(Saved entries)

::::

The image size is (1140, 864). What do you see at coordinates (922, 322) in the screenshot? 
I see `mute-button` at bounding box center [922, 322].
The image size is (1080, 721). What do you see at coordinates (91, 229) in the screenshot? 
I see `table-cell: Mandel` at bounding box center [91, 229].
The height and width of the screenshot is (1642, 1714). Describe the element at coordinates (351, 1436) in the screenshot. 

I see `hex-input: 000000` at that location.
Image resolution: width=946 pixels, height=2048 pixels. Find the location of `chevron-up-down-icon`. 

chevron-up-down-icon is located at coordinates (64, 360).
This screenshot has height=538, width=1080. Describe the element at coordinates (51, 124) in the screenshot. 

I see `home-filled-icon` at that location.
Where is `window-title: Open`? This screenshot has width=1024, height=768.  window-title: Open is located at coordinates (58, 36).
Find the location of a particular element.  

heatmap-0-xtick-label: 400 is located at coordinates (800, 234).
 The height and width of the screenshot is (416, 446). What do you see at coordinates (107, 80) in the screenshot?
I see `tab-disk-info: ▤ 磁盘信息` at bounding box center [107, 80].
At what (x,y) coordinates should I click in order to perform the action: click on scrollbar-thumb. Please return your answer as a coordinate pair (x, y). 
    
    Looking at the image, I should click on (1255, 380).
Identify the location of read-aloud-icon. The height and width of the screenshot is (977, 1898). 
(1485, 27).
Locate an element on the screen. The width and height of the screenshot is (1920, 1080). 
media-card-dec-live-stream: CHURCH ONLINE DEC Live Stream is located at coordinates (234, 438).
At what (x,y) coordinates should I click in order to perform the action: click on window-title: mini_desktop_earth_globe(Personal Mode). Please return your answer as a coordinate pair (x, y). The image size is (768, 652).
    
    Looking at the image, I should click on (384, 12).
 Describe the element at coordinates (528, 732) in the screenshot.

::::

### TASK DETAILS
Locate each line in the material that contains the string "click", and copy those lines out in full.

### SOLUTION
At what (x,y) coordinates should I click in order to perform the action: click on scrollbar-thumb. Please return your answer as a coordinate pair (x, y). 
    Looking at the image, I should click on (1255, 380).
At what (x,y) coordinates should I click in order to perform the action: click on window-title: mini_desktop_earth_globe(Personal Mode). Please return your answer as a coordinate pair (x, y). The image size is (768, 652).
    Looking at the image, I should click on (384, 12).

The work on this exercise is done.